Sostuvo Menéndez Pelayo, entre otras tonterías impropias de tan gran sabio, que el protestantismo era "la religión de los curas que se casan". En fin, ganas de simplificar. Es verdad que la ley del celibato facilitó la escisión del cristianismo oriental y del protestantismo, pero también actuó en ambas direcciones. Lo sufrió Enrique VIII de Inglaterra cuando, decidido a crear su propia iglesia y aconsejado por la enérgica Ana Bolena, pensó que gran parte del clero romano se pasaría al bando anglicano con solo dejarlo casarse. No pocos se mantuvieron fieles al Papa porque no querían llevar al altar a sus concubinas. La historia recoge el caso del padre Cornewell, que juró que “él pondría a su hembra frente a la nariz del obispo, veamos si se atreve a lidiar con ella”.
Menéndez Pelayo olvidaba, además, que el estricto régimen celibatario solo ha servido, muchas veces, para incrementar el desenfreno clerical. Santa Teresa de Jesús ironiza con mucha gracia sobre la cuestión, enterada de que un sínodo de obispos había prohibido a las mujeres vivir en la proximidad de conventos. “A partir de la Edad Media, tener un cuerpo significó para las mujeres una especie de deshonra”, escribió casi cinco siglos más tarde Simone de Beauvoir.
Claro está que en la creación de la Iglesia anglicana actuaron muchos otros factores, sobre todo de poder.
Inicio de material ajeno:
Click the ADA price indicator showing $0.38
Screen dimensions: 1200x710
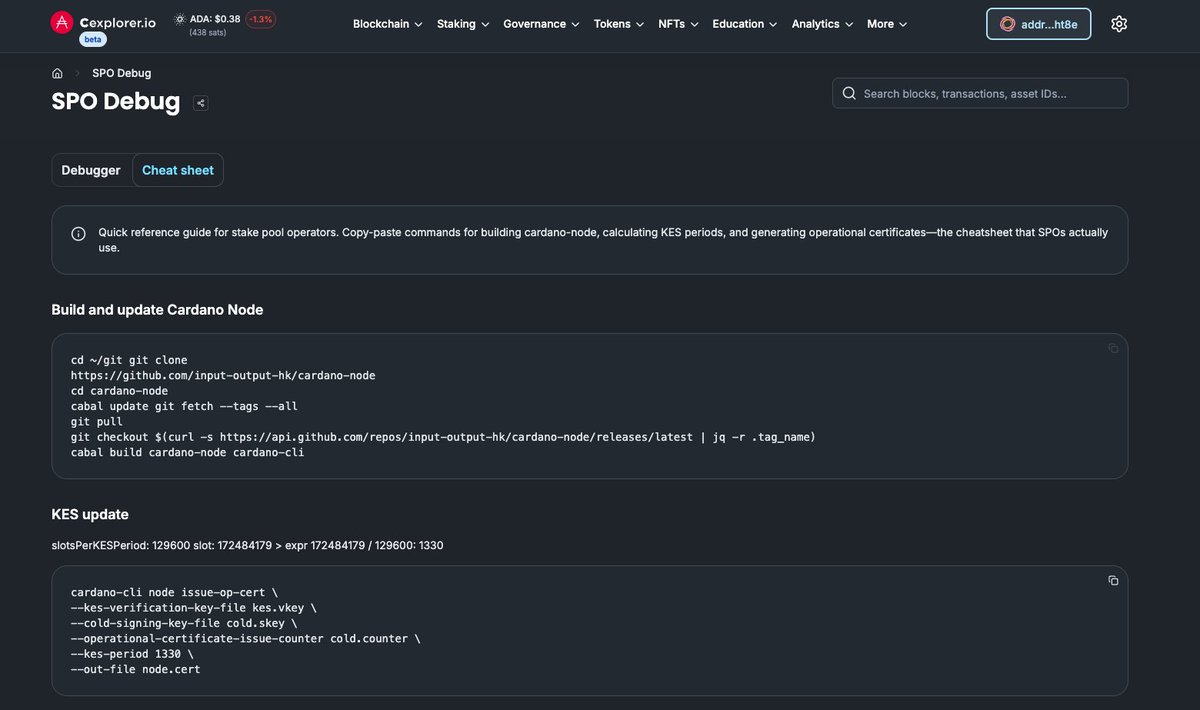point(213,17)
Bueno era Enrique VIII cuando no se le daba la razón, en ese caso su empeño en casarse con Bolena estando ya casado. En realidad, excepto en la doctrina, los reyes (como Felipe II en España) eran jefes efectivos de las iglesias, que vivían a su sombra.
El sexo y la situación de la mujer fue asunto primordial en la reforma protestante y en el nacimiento del anglicanismo, con la reina Ana Bolena como impulsora y gran admiradora del luteranismo. Parece lógico pensar que a una mujer medianamente ilustrada (Bolena presumía de serlo, y su marido mucho más) le repugnaría oír sermones que, remontándose a san Jerónimo (se apelaba mucho entonces a esa cita de autoridad), sostenían que la relación sexual inhabilitaba a la persona para la oración. “O bien rezamos constantemente y somos vírgenes, o bien dejamos de rezar para hacer vida matrimonial”, dijo el santo, que solo apreciaba a los casados porque engendraban vírgenes. “Los casados viven al modo de las bestias; las personas, cuando yacen con mujeres, no se diferencian en nada de los cerdos y los animales irracionales”, añadió.
Fue la misma línea de san Agustín, que, pese a haber sido un gran libertino en su juventud, impuso desde la sede episcopal de Hipona, y con su impresionante capacidad retórica, la idea medieval de que la cópula es un impedimento para la comunión o la actividad sacerdotal. Olvidaba que su admirado maestro, el apóstol san Pablo, converso tardío –es decir, estaba en el secreto, como suele decirse-, se había proclamado a favor del matrimonio (y del sexo), con una frase, de una de sus cartas a los corintios, que debería escuchar más a menudo el Vaticano: “Mejor casarse que abrasarse”.